I drive a JW Jetta TDI... its a big 4 door car, I am the only person EVER in it. i would like a smaller diesel. This has 157k miles and still gets 50 mpg.... Diesel is pretty awesome. I am always looking for the next car and cant find anything else.
Too bay my wife doesnt drive a manual transmission and has no interest to learn it.
Wife has a 98 diesel beetle, an honest 42 mpg overall . 13 years old, with 160,000 miles and still runs great. Had Amsoil since about 30,000 miles. I have to laugh about the fuel mileage I see on some so called fuel efficient SUVS, 20 MPG. My 1 ton standard transmission 2004 dodge cummins diesel get's 22 mpg! I agree about installing more small diesels in cars. I always thought a 4 cyl cummins in a Jeep Wrangler would be a hot selling vehicle that I would expect to get at least 30 mpg . That would be nice fuel mileage for a four wheel drive vehicle. I bet people would be lined up for them.
Make it a Grand Cherokee and consider it "SOLD".
I can't believe how many people would love to see more diesel vehicles and nothing is offered. Subaru was going to have a slick diesel but emission's squashed that. It was going to need to run a Urea tank and Subaru thought that consumers would not go the expense.
And they were probably correct. It is our own darn fault. The emission standards that we use are silly. Not because they have strict rules, but because of the way they are measured. It shouldn't be measured per gallon. It should be measured per mile, albeit with a very strict and regulated measurement method that tells the whole truth.
Another satisfied Jetta TDI ('09 sportwagen) owner here just banging his head against the wall about the lack of diesel options here in the states.
I still can't wrap my head around why diesel isn't catching on like wildfire in this country. I would be the first in line for a diesel half ton pickup.
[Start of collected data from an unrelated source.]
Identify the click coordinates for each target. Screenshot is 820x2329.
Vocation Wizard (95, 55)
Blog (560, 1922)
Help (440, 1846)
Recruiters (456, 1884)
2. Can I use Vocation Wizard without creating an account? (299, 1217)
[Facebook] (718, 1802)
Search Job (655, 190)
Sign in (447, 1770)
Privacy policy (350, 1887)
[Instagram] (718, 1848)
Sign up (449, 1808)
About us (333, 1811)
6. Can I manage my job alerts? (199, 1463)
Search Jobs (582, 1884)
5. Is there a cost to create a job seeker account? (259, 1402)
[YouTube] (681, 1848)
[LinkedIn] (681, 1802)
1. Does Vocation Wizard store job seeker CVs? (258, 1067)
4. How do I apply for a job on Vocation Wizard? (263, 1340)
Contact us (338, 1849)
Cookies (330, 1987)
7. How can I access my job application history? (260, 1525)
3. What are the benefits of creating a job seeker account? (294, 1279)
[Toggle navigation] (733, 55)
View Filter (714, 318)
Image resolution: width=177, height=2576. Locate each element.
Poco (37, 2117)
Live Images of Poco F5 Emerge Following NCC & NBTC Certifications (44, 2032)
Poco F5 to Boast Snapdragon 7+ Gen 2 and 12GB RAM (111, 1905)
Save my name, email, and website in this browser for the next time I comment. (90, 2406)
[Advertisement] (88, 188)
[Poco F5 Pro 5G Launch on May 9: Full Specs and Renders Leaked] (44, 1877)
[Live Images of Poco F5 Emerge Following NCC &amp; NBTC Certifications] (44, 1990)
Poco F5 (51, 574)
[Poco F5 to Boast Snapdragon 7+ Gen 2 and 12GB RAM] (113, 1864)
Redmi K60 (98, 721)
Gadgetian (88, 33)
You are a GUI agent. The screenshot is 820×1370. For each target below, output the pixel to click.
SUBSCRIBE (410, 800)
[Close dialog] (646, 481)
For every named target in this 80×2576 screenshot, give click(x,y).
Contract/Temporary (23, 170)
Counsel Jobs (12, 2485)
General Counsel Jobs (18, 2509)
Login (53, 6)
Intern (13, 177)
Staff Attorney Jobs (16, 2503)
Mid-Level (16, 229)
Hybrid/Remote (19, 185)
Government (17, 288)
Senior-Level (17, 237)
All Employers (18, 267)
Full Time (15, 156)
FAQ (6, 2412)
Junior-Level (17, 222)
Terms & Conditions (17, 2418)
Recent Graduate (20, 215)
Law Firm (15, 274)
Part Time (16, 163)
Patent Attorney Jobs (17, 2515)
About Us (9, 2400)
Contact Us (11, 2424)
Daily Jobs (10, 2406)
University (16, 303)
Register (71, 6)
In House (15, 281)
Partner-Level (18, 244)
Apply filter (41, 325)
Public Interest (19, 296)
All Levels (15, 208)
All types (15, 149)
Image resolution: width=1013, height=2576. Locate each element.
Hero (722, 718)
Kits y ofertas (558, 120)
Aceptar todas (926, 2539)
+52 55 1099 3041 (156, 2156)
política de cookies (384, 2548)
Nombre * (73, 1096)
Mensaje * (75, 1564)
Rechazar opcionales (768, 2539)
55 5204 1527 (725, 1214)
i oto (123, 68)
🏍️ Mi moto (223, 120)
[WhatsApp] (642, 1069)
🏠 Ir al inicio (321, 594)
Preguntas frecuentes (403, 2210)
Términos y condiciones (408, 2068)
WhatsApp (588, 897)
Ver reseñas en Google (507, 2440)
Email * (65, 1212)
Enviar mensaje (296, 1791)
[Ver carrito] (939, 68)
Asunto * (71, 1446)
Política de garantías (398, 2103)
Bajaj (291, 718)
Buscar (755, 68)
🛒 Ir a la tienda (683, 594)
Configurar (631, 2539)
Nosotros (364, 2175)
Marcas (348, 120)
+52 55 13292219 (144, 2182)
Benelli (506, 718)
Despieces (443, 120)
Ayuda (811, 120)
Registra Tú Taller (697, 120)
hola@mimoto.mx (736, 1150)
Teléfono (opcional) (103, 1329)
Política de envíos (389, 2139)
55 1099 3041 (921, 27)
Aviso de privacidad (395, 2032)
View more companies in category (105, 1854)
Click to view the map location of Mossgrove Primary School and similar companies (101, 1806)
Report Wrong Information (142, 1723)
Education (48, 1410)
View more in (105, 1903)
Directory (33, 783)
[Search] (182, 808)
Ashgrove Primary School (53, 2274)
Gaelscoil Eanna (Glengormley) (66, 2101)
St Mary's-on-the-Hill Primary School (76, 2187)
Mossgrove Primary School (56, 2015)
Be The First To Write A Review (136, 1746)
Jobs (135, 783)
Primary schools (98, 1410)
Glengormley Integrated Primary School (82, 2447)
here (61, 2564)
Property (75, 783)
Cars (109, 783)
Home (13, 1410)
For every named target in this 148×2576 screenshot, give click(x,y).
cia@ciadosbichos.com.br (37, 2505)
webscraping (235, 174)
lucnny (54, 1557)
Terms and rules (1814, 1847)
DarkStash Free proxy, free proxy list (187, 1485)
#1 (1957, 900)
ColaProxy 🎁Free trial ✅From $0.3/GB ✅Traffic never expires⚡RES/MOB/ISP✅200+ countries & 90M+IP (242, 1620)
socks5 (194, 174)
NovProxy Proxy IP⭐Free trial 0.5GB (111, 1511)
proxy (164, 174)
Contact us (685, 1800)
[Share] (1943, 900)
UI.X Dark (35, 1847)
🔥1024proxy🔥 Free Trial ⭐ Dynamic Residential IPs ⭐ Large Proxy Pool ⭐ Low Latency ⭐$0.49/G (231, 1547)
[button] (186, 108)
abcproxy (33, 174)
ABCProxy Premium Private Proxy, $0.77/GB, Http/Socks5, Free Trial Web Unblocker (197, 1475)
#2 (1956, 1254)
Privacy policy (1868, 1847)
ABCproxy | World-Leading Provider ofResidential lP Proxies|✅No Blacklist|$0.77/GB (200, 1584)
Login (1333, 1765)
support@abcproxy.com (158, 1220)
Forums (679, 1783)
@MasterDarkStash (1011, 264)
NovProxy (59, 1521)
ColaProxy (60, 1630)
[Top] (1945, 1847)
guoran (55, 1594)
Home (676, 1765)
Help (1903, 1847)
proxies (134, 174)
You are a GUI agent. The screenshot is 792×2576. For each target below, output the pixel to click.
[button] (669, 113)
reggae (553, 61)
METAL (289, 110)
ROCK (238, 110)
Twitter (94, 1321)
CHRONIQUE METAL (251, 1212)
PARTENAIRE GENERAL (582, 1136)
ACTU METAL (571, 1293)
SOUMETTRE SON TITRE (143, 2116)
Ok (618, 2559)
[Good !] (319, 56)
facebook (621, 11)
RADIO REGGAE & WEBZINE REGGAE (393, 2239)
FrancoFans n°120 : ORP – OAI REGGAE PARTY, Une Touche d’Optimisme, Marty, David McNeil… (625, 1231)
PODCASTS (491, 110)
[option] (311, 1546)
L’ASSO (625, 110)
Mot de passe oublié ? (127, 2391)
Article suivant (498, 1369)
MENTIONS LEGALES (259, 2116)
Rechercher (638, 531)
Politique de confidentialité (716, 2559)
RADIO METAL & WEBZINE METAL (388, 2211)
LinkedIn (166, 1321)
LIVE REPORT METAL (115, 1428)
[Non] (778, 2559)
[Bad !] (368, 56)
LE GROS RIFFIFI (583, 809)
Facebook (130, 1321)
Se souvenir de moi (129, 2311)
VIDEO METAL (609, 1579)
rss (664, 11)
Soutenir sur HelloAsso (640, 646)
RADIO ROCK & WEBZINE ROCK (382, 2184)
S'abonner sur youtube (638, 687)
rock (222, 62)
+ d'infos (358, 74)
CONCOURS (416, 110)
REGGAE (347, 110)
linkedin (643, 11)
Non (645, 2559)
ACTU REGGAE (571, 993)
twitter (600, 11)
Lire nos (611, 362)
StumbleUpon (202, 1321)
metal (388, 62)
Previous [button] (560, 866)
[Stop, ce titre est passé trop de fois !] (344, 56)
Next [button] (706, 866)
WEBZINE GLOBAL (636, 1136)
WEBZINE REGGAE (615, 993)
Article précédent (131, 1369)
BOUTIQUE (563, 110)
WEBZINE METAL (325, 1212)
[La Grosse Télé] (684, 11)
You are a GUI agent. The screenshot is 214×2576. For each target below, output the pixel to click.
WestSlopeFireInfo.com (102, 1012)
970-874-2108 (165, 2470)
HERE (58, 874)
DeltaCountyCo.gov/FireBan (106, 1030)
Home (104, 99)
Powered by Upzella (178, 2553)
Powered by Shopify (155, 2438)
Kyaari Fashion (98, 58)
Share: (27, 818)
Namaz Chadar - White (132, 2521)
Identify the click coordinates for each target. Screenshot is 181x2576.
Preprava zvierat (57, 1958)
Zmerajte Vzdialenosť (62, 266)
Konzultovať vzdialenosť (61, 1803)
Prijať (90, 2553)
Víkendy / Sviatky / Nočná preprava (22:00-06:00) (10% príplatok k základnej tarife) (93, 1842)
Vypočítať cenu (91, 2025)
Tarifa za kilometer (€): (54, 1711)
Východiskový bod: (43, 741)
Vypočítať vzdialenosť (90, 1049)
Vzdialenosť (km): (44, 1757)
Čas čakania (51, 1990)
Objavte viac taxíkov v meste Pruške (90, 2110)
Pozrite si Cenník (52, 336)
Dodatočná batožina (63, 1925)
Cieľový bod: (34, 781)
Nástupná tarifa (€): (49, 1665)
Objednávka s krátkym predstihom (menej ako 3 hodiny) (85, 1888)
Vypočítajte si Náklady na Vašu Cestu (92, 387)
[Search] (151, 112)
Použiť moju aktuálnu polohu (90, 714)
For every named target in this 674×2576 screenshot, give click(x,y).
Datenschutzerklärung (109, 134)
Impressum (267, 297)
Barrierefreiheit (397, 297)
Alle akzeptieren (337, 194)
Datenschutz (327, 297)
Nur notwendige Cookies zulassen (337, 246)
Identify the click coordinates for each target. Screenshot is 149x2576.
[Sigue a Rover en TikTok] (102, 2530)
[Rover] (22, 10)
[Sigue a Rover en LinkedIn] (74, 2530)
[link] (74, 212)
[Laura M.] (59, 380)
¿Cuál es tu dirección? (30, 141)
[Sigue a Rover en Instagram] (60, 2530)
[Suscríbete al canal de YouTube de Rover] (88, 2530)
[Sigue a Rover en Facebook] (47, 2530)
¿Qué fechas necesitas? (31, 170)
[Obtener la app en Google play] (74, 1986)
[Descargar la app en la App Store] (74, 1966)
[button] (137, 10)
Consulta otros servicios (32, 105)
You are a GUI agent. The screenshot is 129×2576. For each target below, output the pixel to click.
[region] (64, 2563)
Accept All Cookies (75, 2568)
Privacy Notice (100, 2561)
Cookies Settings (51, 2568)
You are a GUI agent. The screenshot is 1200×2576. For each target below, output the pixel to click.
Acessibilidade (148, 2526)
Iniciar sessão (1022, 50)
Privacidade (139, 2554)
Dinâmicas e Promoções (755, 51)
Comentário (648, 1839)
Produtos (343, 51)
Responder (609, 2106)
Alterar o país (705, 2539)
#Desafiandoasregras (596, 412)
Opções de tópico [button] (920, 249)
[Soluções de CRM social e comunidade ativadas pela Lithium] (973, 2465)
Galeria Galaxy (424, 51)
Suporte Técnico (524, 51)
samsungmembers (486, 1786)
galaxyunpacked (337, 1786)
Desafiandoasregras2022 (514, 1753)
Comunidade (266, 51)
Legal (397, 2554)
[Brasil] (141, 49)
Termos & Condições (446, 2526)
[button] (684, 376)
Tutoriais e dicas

The problem is it is just way too damned expensive. If you do a build/price for a diesel pickup its about an $8k option. Doesn't make financial sense.
Some people are taking matters into their own hands and building their own. I've seen where people are putting 4BT's into half ton pickups and getting mid-20's.
There are some immortal diesel engines out there that will practically last forever and get good mileage while doing it. I have a couple friends who are diesel mechanics. The shop they work at does everythng from TDIs to tractors to you're average Duramax pickup. They specialize in building high performance racing/pulling engines (this one for example: http://www.youtube.com/watch?v=oAUY0-LnZRQ ). To illustrate my earlier point about diesel longevity, most top fuel dragsters get a complete engine rebuild after every run. This one gets rebuild after every SEASON. Now this isn't as fast as top fuel, but it ain't slow either. That's pretty much a stock 5.9 bottom end with some goodies on the top end. Needless to say it takes some abuse.
A lot of the problem, in my opinion anyway, is mis-understanding about HP ratings by the average consumer. A half ton diesel truck would (if done right) would have about 180 HP and 360 lb/ft of torque. My F-150 has 292HP and about 320 lb/ft. Looks like the diesel is underpowered, right? Most people say more HP is better. In reality the diesel would take my truck to school when it comes to towing...and get close to double the loaded mileage while doing it. But hey, we Americans loves us some HP.
In a truck HP is not nearly as important as torque.
On the 4BT there is a guy out in Washington state who put one in a '70 F250 with a 5 speed transmission. He claims as much as 30 mpg and says it will easily tow 10,000 lbs over mountains.
It's ashame, we could have some really nice diesel vehicles here in the US .
Do you have a project link or something? Would love to read and see how the install went. Not that I would want to tow 10,000 with a 40 year old F250 but the 30 mpg part is refreshing and cummins engines make excellent swap candidates. Oddly, the little 4 cylinder 4bt cummins is more expensive to source than the bigger 6 cyclinder that was used in Dodge trucks.